Per restare al Governo, conviene dunque mettere a freno la lingua. A meno che questa non sia tutta una strategia calcolata di Meloni per tenere buoni i suoi e, allo stesso tempo, istigare esternazioni affrettate ad hoc per scatenare polemiche e distrarre da questioni più serie. Ma, oltre alle parole, ci sono anche temi dai quali questa maggioranza sarebbe bene che si tenesse alla larga il più possibile: diritti civili, maternità surrogata et similia. Oramai, qualunque affermazione viene interpretata con pregiudizio. E questo succede non solo se l’argomento è il fascismo, la famiglia o l’omosessualità, ma anche se riguarda materie meno ideologiche e più concrete come lo stadio di Firenze, che previsto all’interno nel Pnrr da Mario Draghi andava bene a tutti incluso all’Europa, mentre adesso i medesimi soggetti ne prendono addirittura le distanze!
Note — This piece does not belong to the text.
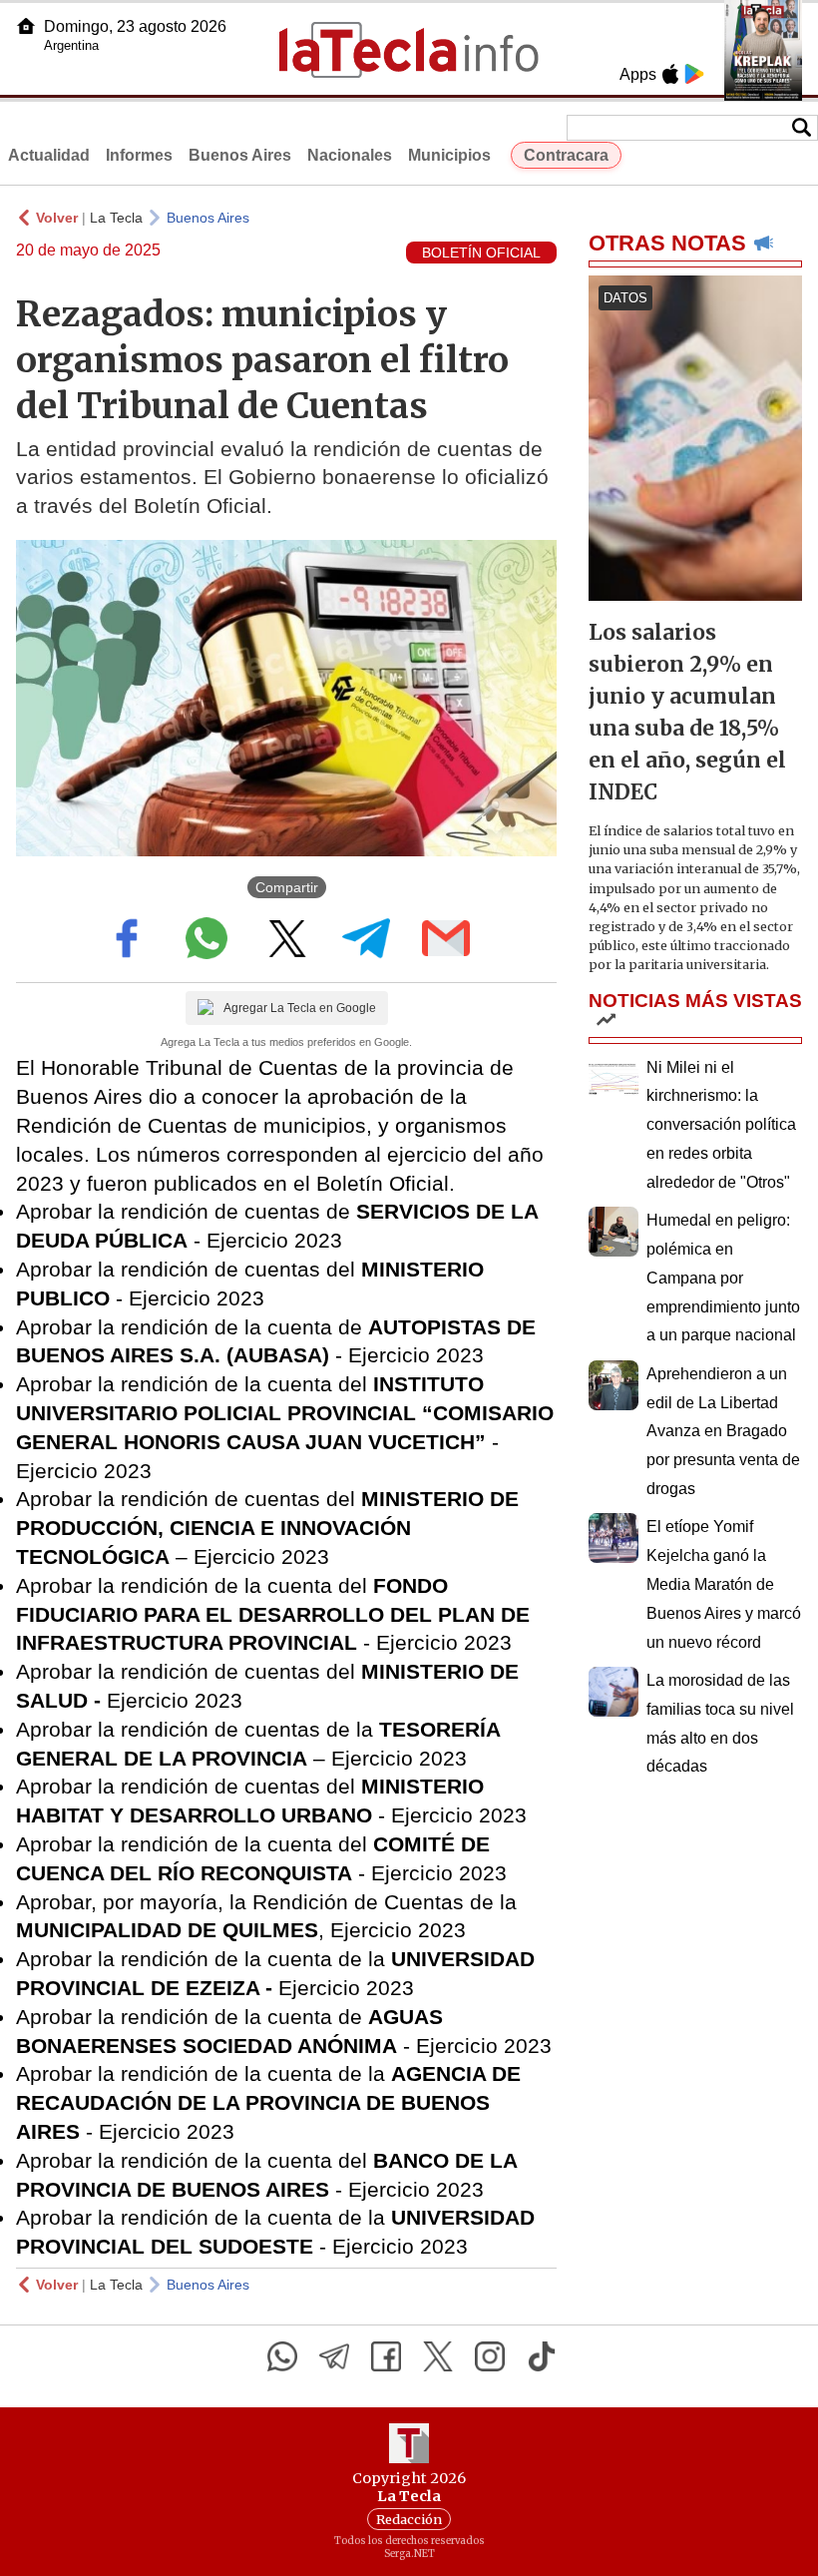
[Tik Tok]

E quando proprio non si riesce ad evitare di parlare di fascismo, allora Giorgia potrebbe inserire nel vademecum delle sue giovani marmotte d’Italia il “manifesto degli intellettuali”, che dimostra come, cancellando quel periodo, si cancellerebbe anche un pezzo importante della cultura italiana, da Ungaretti a Treccani, storico fondatore dell’enciclopedia diventata “status symbol”.
Tra i 250 protagonisti del documento, insieme ai già citati Ungaretti e Treccani, Pirandello, Longanesi, lo stesso Spadolini e Bartali tra gli sportivi. In rappresentanza del mondo dello spettacolo Aldo Fabrizi, Walter Chiari, Raimondo Vianello, Ugo Tognazzi, Marcello Mastroianni e Wanda Osiris, di quello della pittura i grandi Maestri Boccioni, Sironi e Balla, per finire con i molti scienziati che oggi sono diventati un simbolo del “Made in Italy” nel mondo, come Guglielmo Marconi.
Allo stesso modo, andrebbe ricordato che l’Italia non sarebbe quella di oggi se, con l’accetta della “cancel culture”, non ci fossero l’Inps e il Cnr oppure se non si fosse fatta largo l’idea di uno sviluppo del mezzo aereo, sia come aviazione militare sia per il trasporto passeggeri. O, ancora peggio, se alcune iniziative non avessero visto neppure la luce, come l’Opera nazionale maternità e infanzia, i Patronati scolastici, i Patti Lateranensi, la Bonifica Integrale, la riforma scolastica e la tutela per le lavoratrici madri.
Non è solo una questione politica o di comunicazione, lo dicono anche gli psicologi: il rischio più grande dell’underdog che supera le aspettative è che non riesca a superare anche le sue paure, chiudendosi così in sé stesso o fra pochi intimi per il terrore di ritornare ad essere, da un momento all’altro, lo svantaggiato di prima. D’altra parte, il rischio è anche quello di volere a tutti i costi restare arroccati sulle proprie posizioni, persino quelle più estreme o incomprensibili, perché – finalmente! – si ha il potere di farlo. Sebbene Giorgia è già oltre tutto questo, i suoi uomini, invece, devono ancora fare il grande salto. Tocca a lei accompagnarli, conducendoli per mano: la sua forza politica si misurerà anche da qui.